SUPPLIED INFORMATION:

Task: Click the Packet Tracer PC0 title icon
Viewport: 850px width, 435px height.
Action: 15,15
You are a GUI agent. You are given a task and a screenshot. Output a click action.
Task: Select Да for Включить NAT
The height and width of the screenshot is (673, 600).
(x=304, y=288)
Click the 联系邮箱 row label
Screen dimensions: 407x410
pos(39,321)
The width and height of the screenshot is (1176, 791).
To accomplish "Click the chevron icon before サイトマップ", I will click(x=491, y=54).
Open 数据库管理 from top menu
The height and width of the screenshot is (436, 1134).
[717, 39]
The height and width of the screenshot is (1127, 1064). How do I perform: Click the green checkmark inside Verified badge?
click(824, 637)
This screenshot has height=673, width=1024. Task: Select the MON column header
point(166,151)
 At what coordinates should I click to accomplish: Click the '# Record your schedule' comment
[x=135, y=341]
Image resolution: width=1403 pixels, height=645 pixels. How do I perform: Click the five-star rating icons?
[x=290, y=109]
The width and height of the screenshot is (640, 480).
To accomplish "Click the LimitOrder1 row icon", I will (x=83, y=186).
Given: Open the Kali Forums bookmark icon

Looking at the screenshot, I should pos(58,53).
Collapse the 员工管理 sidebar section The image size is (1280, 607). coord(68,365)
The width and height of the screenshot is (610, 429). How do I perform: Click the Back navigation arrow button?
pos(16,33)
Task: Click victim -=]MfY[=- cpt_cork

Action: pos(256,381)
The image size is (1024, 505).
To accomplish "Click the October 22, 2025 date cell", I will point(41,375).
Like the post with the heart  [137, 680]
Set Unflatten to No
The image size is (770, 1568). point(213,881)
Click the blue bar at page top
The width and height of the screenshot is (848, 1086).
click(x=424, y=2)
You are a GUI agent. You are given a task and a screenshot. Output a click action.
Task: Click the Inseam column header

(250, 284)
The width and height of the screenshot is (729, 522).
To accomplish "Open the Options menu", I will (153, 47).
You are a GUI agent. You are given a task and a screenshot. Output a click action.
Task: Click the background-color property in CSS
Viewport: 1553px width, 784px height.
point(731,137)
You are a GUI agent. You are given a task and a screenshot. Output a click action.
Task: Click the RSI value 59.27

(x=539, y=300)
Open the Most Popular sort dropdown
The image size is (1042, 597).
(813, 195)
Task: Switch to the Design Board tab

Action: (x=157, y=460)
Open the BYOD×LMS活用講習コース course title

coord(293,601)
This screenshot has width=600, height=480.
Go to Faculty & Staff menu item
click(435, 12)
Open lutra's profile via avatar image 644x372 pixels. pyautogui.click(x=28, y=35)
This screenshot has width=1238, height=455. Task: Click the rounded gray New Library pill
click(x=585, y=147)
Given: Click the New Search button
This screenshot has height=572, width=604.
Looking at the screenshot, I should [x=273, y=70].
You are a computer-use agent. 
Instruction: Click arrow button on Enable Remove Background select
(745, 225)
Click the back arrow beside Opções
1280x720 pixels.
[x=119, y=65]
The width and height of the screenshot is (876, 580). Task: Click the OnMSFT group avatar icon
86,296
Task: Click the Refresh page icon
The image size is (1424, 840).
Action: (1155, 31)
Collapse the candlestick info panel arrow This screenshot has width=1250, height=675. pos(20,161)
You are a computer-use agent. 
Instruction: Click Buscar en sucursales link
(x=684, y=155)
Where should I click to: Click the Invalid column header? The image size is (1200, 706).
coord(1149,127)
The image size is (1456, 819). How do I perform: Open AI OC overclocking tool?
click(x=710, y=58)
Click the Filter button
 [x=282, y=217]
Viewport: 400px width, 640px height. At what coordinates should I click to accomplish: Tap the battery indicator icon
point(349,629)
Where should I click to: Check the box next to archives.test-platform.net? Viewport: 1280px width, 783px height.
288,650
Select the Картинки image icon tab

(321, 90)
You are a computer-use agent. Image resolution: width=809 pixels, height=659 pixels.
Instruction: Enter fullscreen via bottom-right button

WHAT IS NEEDED:
Return, in full, every line of these entries that holds "Collapse".

ANSWER FOR THE TASK:
Collapse the 员工管理 sidebar section The image size is (1280, 607). coord(68,365)
Collapse the candlestick info panel arrow This screenshot has width=1250, height=675. pos(20,161)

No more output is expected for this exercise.